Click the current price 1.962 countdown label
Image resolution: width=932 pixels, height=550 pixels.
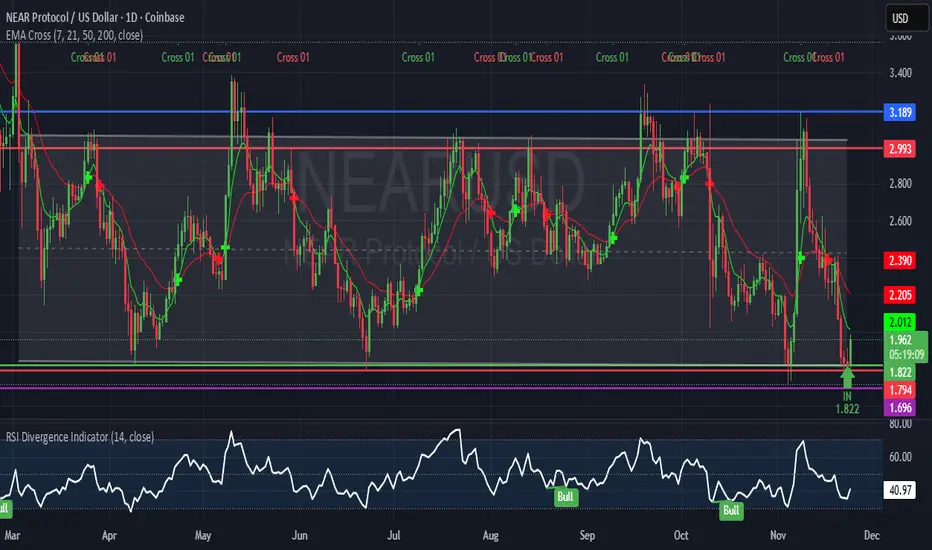[906, 347]
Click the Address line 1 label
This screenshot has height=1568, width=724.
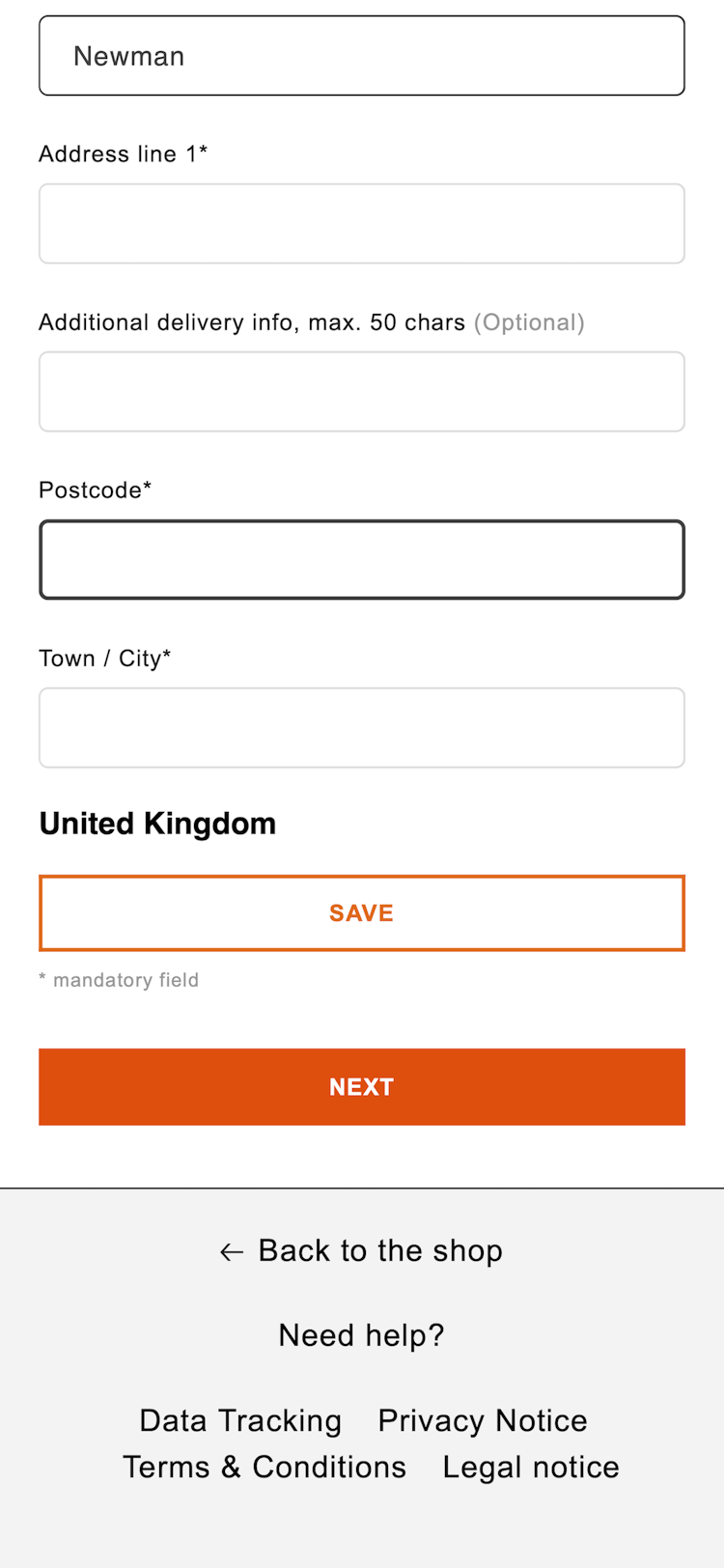[123, 154]
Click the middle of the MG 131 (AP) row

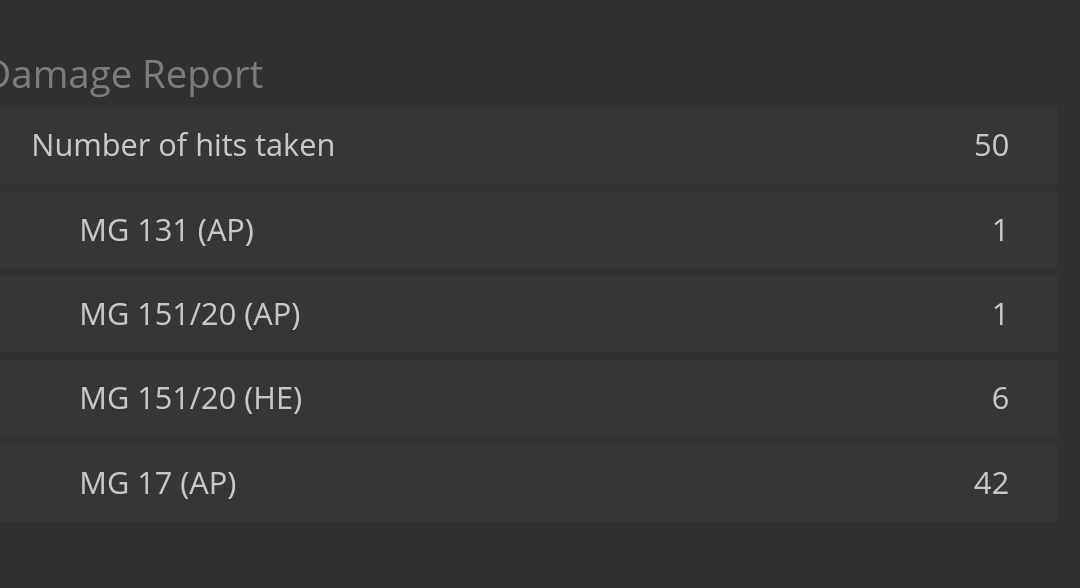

• • • • • • •

▶ EXERCISE GOAL: Check each line of the data for the string "label" and state how many lines contain it, without any other output.

▶ RESPONSE: 2